● **INFORMATION GIVEN**
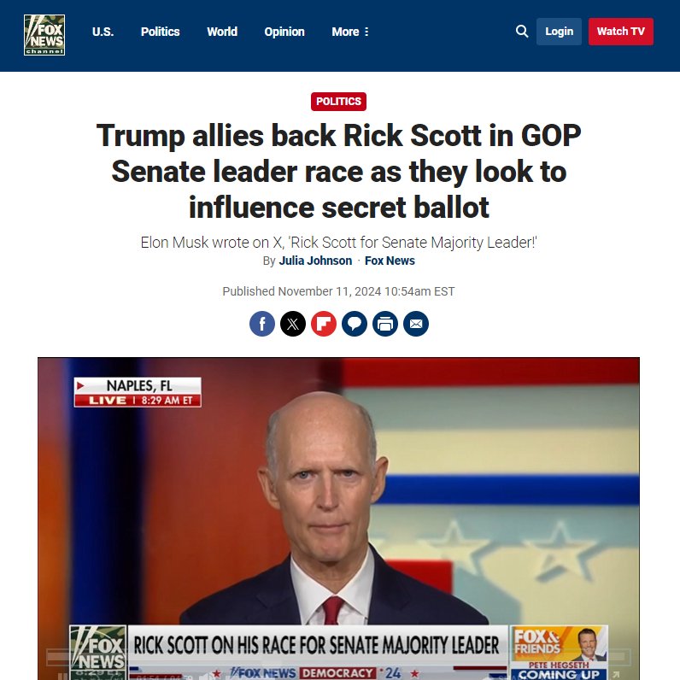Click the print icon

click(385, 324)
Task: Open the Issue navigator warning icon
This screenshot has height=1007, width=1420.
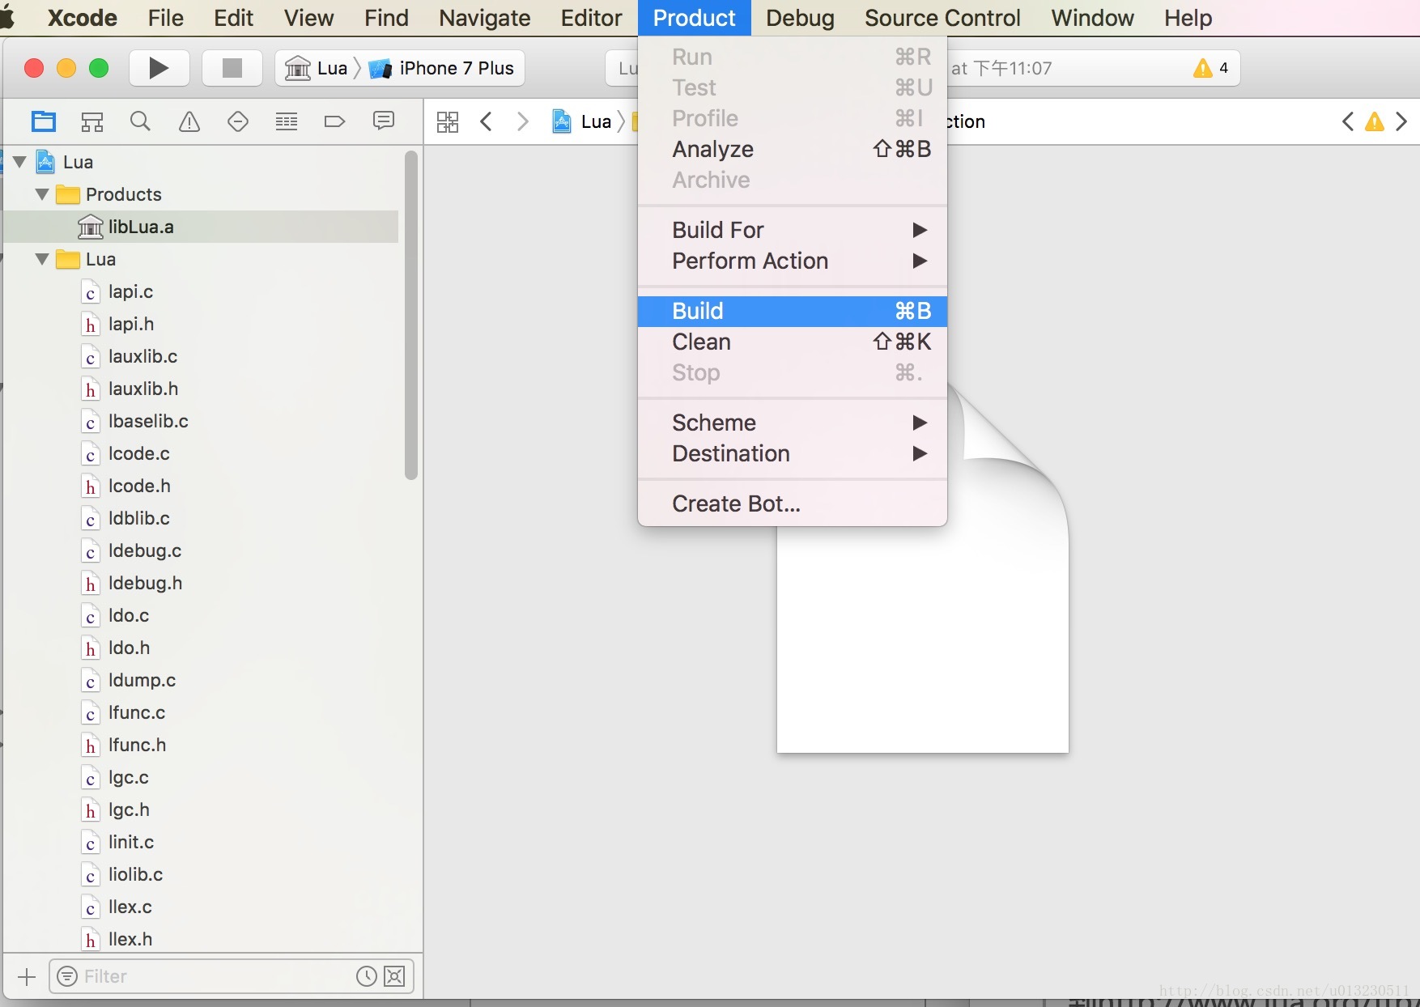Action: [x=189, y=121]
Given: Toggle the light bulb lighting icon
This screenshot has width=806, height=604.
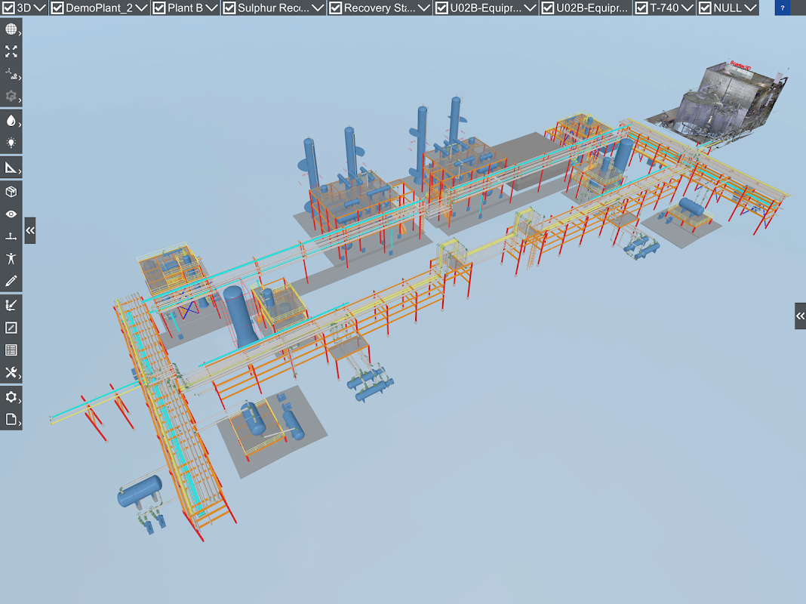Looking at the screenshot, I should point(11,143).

● **TASK INSTRUCTIONS**
Please reproduce exactly, and nothing more, the lines from the one containing "Given: Toggle the light bulb lighting icon" through the last line of the entries, both included; pictures stay out.

● **REPLY TO THE EXERCISE**
Given: Toggle the light bulb lighting icon
This screenshot has width=806, height=604.
Looking at the screenshot, I should point(11,143).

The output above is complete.